How to be a Team Player

05 June 2018 Laura Barratt

Chess
I love being a team player. It’s how I socialise, how I learn and how I support people inside and outside of my team. I can’t help but feel so good after I’ve helped someone. However, the only thing that makes me feel uncomfortable, in this regard, is being around a secretary who isn’t a team player. I’ve met my fair share of them.
 
Have you overheard a secretary refuse to do the work handed to her by one of her lawyers because she:
 
“doesn’t work for the Partner in charge of the matter”?
 
And then at 10 to 5:00pm she is able to leave work because she’s overloaded the other secretary in her department and couldn’t care less about helping out her team mate because she’s going to get her nails done? Have you heard a secretary go on and on about being really busy, yet she’s got enough time to tell you this as well as going online to shop for the latest dresses and then go for coffee and cigarettes 5 times a day? We all know secretaries like this.
 
I personally have never refused to do a job for someone that I work for just because the “responsible Partner” of the matter is not someone that I work directly for. Don’t get me wrong, there are days when I’m really busy myself and I can’t help everyone out. However, I’m approachable and that is key. I love working for my lawyers and will do anything they give me so that they can get on with more work while trusting that I will get what they need done. I’ve learned to enjoy getting extra work from other secretaries that get overloaded. I’m grateful to be helpful and useful. That is what we’re here for. And hey, my ego likes to outshine any secretary with a bad attitude / work ethic.
 
A long time ago I used to be the kind of secretary only concerned about the direct people that I worked for. Well, sort of. I started my legal secretarial career working for a sole practitioner for about 6 or 7 years. I was a secretary but I was also doing the work of a paralegal, a book keeper, an IT guru, a filing clerk, a receptionist and more. I learned a tonne when I was there, and for that I’m very grateful. It’s helped me to adapt to change and learn quickly.
 
When I moved to my next job (in the big city), I unfortunately came across some secretaries whose personalities were quite dominant. I was just a wee little thing back then and could have cried at the drop of a hat if I made a mistake or seemingly disappointed someone I worked for. All I wanted to do was make people extremely happy and get praised for my work. I’m so glad I’m not like that anymore (sort of).
 
 
 
One secretary that worked in my old litigation department was very jealous that I was working for the Partner and the Senior Associate. She was a junior secretary and had been hired to work for the other 2 lawyers and the paralegal. These were different times. This was back in the day where a 2:1 ratio was normal, unlike these days 7:1.
 
This secretary was highly competitive and demanded to the Partner one Monday morning that she and I job swap so she could see what it was like to do my job.
 
Her actual stated reason to the Partner: because she felt she deserved my job and wanted to compete for it. The Partner then permitted this to happen for 1 week and I was left understandably furious. I had too many things to do because he and I had just had our Monday morning meeting in which he’d given me a laundry list of tasks to complete by the end of the week. It was an ‘almost impossible’ list to finish at the time.
 
I had to hand over all of my work to her. Needless to say, she stuffed it all up and I had to redo it the following week because she wasn’t a team player and didn’t want to ask me how to perform certain tasks. It was a waste of time for me, maybe not for her (big learning curve), but at the time it made me not want to be a team player with anyone for a while.
 
I eventually grew out of that, after doing the Myers-Briggs tests about 400 times. I remember doing a team building exercise where we had to physically get something done in small groups. There were 4 teams doing the same exercise and once we were done we shouted hooray and sat down. At the end of that exercise we were asked a series of questions around who had finished first, which team had the biggest problems and why didn’t anyone from the team who finished first go and help the others? Quality question people:
Why didn’t anyone, who had already finished, go and help the other teams?

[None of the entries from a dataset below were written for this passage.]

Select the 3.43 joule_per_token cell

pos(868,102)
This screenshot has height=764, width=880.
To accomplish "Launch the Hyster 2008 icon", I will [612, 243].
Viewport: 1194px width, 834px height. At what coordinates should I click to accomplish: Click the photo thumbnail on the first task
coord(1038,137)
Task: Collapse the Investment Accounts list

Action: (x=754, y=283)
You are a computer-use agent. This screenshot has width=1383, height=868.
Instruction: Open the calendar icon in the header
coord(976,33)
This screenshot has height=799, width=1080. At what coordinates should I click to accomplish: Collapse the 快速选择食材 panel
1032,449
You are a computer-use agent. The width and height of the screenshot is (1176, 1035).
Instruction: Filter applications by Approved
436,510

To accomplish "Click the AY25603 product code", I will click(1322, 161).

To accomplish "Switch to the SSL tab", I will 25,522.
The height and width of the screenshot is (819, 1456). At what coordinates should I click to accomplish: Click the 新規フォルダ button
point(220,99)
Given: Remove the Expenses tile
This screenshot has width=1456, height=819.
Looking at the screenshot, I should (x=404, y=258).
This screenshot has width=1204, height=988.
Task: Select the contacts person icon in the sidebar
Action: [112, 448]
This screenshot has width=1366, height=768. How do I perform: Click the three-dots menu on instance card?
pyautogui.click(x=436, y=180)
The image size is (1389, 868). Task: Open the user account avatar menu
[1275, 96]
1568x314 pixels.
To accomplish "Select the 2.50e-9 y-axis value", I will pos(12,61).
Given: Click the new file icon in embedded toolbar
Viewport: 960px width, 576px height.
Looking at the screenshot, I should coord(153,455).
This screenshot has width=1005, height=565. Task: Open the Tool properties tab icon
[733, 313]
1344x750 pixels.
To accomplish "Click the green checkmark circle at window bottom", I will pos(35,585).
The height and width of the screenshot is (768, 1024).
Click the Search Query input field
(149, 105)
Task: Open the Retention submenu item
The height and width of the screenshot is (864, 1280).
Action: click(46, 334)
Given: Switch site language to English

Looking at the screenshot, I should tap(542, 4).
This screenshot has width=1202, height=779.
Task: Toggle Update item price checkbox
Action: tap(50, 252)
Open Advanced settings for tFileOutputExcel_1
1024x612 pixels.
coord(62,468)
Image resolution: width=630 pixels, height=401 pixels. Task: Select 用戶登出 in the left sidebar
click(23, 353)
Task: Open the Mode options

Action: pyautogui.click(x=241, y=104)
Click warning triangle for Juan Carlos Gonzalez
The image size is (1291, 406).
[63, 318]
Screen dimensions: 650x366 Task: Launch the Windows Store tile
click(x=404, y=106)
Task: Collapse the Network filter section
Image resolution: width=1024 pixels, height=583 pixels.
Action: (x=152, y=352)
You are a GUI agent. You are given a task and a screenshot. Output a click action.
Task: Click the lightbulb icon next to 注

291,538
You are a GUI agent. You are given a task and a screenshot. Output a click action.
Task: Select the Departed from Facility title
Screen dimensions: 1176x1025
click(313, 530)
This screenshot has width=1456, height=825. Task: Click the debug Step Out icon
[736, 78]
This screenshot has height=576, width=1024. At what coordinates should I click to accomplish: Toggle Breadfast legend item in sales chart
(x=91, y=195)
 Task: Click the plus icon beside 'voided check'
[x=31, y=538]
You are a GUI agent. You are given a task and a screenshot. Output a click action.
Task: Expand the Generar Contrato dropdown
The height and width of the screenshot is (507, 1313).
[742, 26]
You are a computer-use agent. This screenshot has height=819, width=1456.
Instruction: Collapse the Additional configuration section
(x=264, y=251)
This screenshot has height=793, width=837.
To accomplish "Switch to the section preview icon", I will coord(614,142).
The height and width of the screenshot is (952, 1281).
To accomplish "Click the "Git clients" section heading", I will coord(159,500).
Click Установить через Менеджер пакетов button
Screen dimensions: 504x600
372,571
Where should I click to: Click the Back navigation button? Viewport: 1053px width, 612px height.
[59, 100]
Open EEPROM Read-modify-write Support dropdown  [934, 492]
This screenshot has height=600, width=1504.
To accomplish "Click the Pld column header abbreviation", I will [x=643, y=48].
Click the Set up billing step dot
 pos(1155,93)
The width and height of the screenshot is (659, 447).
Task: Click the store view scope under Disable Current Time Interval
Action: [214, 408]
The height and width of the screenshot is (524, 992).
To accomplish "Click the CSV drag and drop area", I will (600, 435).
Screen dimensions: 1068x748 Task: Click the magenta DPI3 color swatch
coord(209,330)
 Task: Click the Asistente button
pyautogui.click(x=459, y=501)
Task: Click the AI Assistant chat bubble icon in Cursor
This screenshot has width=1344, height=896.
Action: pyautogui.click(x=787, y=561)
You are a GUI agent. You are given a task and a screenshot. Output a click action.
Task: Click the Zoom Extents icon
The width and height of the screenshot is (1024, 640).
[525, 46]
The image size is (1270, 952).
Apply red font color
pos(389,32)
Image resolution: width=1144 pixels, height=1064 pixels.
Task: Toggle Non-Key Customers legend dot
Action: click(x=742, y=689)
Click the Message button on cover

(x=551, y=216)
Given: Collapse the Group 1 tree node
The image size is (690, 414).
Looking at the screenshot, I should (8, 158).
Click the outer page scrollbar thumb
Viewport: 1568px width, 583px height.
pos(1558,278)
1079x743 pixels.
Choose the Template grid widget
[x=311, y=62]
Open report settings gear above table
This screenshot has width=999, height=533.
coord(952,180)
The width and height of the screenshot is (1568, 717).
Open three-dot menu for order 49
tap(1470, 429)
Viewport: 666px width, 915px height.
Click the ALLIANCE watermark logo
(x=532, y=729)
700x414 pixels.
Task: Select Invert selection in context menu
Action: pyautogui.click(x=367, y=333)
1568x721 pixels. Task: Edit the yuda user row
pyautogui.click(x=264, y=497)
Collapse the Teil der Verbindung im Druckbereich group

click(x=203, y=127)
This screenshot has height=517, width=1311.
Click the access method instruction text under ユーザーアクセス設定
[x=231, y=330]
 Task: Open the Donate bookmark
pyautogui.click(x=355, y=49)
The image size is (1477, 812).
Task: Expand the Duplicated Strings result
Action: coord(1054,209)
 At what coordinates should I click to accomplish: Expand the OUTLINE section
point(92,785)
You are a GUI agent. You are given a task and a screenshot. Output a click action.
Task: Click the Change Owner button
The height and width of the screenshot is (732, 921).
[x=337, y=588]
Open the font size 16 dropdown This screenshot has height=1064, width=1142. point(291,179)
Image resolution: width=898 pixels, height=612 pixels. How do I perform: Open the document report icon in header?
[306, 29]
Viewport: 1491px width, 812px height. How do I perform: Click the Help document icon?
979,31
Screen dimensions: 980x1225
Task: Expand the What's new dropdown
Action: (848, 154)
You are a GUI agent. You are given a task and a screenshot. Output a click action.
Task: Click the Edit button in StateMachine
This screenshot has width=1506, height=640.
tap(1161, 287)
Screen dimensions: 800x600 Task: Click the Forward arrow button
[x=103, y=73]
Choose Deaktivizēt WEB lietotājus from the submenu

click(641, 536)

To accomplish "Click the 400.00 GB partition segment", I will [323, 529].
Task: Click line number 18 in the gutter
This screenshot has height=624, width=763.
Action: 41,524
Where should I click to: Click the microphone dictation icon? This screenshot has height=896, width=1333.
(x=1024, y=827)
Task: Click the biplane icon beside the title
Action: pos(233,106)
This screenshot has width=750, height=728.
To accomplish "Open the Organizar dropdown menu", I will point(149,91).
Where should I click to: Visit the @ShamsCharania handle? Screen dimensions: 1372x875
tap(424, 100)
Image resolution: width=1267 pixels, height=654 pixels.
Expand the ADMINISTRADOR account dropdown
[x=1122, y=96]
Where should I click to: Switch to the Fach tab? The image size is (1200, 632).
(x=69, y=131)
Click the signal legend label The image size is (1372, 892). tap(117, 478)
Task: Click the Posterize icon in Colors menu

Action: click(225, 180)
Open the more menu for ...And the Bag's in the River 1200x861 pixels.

This sparked the idea of the broader network and it stuck with me from that day on. I now work in a boutique firm and I love it. I’ve worked at top tier firms and they’ve got nothing on this place. In fact, they could learn a lot of things from us. My network consists of 6 secretaries (including myself) and there is no better feeling for me than being able to help someone out who has been jammed up with too much work, because I know all too well what it feels like when you’re drowning and the other secretary doesn’t feel like helping out.
 
When you’re effective, you’re not only helping someone in your network, but you make friends with those secretaries and lawyers (aka networking) and you make yourself known to others as being a team player. Now that is a very rewarding position to be in because people will appreciate you and approach you, and you will learn more because of it. Whereas, the secretary who is refusing to be a team player gets a reputation for it, becomes unapproachable and if they’re not careful, they will eventually get fired for not doing the work assigned to them.
 
So be approachable, be helpful, be part of the team.